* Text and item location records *
## START
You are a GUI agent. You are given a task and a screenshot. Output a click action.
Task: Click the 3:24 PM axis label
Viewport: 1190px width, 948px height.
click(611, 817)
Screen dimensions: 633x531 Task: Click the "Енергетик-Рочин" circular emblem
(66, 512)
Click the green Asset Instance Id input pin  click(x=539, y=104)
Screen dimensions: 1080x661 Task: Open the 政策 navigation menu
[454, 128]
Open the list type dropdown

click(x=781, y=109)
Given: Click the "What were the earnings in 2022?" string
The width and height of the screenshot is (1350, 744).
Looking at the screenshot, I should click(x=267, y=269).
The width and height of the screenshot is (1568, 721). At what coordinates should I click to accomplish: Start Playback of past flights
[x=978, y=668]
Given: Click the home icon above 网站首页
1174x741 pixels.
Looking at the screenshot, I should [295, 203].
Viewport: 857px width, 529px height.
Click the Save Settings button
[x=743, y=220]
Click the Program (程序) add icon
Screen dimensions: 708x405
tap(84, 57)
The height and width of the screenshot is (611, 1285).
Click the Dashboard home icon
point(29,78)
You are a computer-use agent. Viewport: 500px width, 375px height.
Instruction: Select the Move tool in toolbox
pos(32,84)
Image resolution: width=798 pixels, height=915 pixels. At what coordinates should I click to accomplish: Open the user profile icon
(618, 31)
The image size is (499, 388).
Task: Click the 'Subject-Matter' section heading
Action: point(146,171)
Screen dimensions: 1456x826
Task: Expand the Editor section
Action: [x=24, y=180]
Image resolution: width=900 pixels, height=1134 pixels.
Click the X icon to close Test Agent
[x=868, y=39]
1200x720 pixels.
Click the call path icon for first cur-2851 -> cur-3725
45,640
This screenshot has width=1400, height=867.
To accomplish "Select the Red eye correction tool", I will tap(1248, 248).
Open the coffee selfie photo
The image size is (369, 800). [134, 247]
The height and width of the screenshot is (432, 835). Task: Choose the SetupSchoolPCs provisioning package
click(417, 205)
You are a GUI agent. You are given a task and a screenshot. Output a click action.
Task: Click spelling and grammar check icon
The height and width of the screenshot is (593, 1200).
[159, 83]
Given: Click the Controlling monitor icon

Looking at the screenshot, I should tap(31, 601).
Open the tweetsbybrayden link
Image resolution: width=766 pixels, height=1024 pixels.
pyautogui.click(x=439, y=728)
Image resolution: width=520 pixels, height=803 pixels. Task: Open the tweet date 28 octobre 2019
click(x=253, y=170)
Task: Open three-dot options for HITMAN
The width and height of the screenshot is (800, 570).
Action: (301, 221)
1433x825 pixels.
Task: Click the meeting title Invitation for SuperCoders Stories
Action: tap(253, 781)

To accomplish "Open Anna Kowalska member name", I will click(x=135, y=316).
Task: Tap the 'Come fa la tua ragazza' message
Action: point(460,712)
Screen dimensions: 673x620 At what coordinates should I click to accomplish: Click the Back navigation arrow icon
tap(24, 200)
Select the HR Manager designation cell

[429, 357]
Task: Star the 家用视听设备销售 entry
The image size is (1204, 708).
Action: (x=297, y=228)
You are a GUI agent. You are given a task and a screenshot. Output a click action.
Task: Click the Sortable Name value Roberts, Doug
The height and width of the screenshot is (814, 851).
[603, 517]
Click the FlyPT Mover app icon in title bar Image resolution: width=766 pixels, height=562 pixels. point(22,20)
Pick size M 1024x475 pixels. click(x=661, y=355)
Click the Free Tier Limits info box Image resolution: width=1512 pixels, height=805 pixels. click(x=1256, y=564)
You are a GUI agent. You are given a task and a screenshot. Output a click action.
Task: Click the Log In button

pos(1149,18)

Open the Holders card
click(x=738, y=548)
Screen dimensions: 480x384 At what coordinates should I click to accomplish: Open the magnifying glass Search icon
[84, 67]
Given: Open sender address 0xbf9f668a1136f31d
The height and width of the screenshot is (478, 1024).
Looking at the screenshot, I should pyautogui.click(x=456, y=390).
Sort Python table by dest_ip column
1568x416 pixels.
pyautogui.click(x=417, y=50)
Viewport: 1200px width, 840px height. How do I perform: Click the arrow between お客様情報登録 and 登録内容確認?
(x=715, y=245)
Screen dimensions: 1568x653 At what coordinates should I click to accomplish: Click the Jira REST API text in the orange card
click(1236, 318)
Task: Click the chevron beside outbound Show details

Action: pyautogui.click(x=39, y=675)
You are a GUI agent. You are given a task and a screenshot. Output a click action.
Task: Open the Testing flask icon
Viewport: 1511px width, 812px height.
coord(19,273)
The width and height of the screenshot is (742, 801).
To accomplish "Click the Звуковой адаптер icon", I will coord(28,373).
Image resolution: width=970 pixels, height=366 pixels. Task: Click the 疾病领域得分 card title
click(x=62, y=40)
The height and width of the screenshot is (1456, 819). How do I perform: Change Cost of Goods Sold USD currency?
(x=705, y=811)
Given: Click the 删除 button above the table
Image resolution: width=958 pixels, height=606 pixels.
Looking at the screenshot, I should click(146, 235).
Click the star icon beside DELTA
## END
* TASK REQUIREMENTS *
Copy all of the records above word for word.

* RESULT OF THE EXERCISE *
You are a GUI agent. You are given a task and a screenshot. Output a click action.
Task: Click the 3:24 PM axis label
Viewport: 1190px width, 948px height.
click(611, 817)
Screen dimensions: 633x531 Task: Click the "Енергетик-Рочин" circular emblem
(66, 512)
Click the green Asset Instance Id input pin  click(x=539, y=104)
Screen dimensions: 1080x661 Task: Open the 政策 navigation menu
[454, 128]
Open the list type dropdown

click(x=781, y=109)
Given: Click the "What were the earnings in 2022?" string
The width and height of the screenshot is (1350, 744).
Looking at the screenshot, I should click(x=267, y=269).
The width and height of the screenshot is (1568, 721). At what coordinates should I click to accomplish: Start Playback of past flights
[x=978, y=668]
Given: Click the home icon above 网站首页
1174x741 pixels.
Looking at the screenshot, I should [295, 203].
Viewport: 857px width, 529px height.
Click the Save Settings button
[x=743, y=220]
Click the Program (程序) add icon
Screen dimensions: 708x405
tap(84, 57)
The height and width of the screenshot is (611, 1285).
Click the Dashboard home icon
point(29,78)
You are a computer-use agent. Viewport: 500px width, 375px height.
Instruction: Select the Move tool in toolbox
pos(32,84)
Image resolution: width=798 pixels, height=915 pixels. At what coordinates should I click to accomplish: Open the user profile icon
(618, 31)
The image size is (499, 388).
Task: Click the 'Subject-Matter' section heading
Action: point(146,171)
Screen dimensions: 1456x826
Task: Expand the Editor section
Action: [x=24, y=180]
Image resolution: width=900 pixels, height=1134 pixels.
Click the X icon to close Test Agent
[x=868, y=39]
1200x720 pixels.
Click the call path icon for first cur-2851 -> cur-3725
45,640
This screenshot has width=1400, height=867.
To accomplish "Select the Red eye correction tool", I will tap(1248, 248).
Open the coffee selfie photo
The image size is (369, 800). [134, 247]
The height and width of the screenshot is (432, 835). Task: Choose the SetupSchoolPCs provisioning package
click(417, 205)
You are a GUI agent. You are given a task and a screenshot. Output a click action.
Task: Click spelling and grammar check icon
The height and width of the screenshot is (593, 1200).
[159, 83]
Given: Click the Controlling monitor icon

Looking at the screenshot, I should tap(31, 601).
Open the tweetsbybrayden link
Image resolution: width=766 pixels, height=1024 pixels.
pyautogui.click(x=439, y=728)
Image resolution: width=520 pixels, height=803 pixels. Task: Open the tweet date 28 octobre 2019
click(x=253, y=170)
Task: Open three-dot options for HITMAN
The width and height of the screenshot is (800, 570).
Action: (301, 221)
1433x825 pixels.
Task: Click the meeting title Invitation for SuperCoders Stories
Action: tap(253, 781)

To accomplish "Open Anna Kowalska member name", I will click(x=135, y=316).
Task: Tap the 'Come fa la tua ragazza' message
Action: point(460,712)
Screen dimensions: 673x620 At what coordinates should I click to accomplish: Click the Back navigation arrow icon
tap(24, 200)
Select the HR Manager designation cell

[429, 357]
Task: Star the 家用视听设备销售 entry
The image size is (1204, 708).
Action: (x=297, y=228)
You are a GUI agent. You are given a task and a screenshot. Output a click action.
Task: Click the Sortable Name value Roberts, Doug
The height and width of the screenshot is (814, 851).
[603, 517]
Click the FlyPT Mover app icon in title bar Image resolution: width=766 pixels, height=562 pixels. point(22,20)
Pick size M 1024x475 pixels. click(x=661, y=355)
Click the Free Tier Limits info box Image resolution: width=1512 pixels, height=805 pixels. click(x=1256, y=564)
You are a GUI agent. You are given a task and a screenshot. Output a click action.
Task: Click the Log In button

pos(1149,18)

Open the Holders card
click(x=738, y=548)
Screen dimensions: 480x384 At what coordinates should I click to accomplish: Open the magnifying glass Search icon
[84, 67]
Given: Open sender address 0xbf9f668a1136f31d
The height and width of the screenshot is (478, 1024).
Looking at the screenshot, I should pyautogui.click(x=456, y=390).
Sort Python table by dest_ip column
1568x416 pixels.
pyautogui.click(x=417, y=50)
Viewport: 1200px width, 840px height. How do I perform: Click the arrow between お客様情報登録 and 登録内容確認?
(x=715, y=245)
Screen dimensions: 1568x653 At what coordinates should I click to accomplish: Click the Jira REST API text in the orange card
click(1236, 318)
Task: Click the chevron beside outbound Show details

Action: pyautogui.click(x=39, y=675)
You are a GUI agent. You are given a task and a screenshot. Output a click action.
Task: Open the Testing flask icon
Viewport: 1511px width, 812px height.
coord(19,273)
The width and height of the screenshot is (742, 801).
To accomplish "Click the Звуковой адаптер icon", I will coord(28,373).
Image resolution: width=970 pixels, height=366 pixels. Task: Click the 疾病领域得分 card title
click(x=62, y=40)
The height and width of the screenshot is (1456, 819). How do I perform: Change Cost of Goods Sold USD currency?
(x=705, y=811)
Given: Click the 删除 button above the table
Image resolution: width=958 pixels, height=606 pixels.
Looking at the screenshot, I should click(146, 235).
Click the star icon beside DELTA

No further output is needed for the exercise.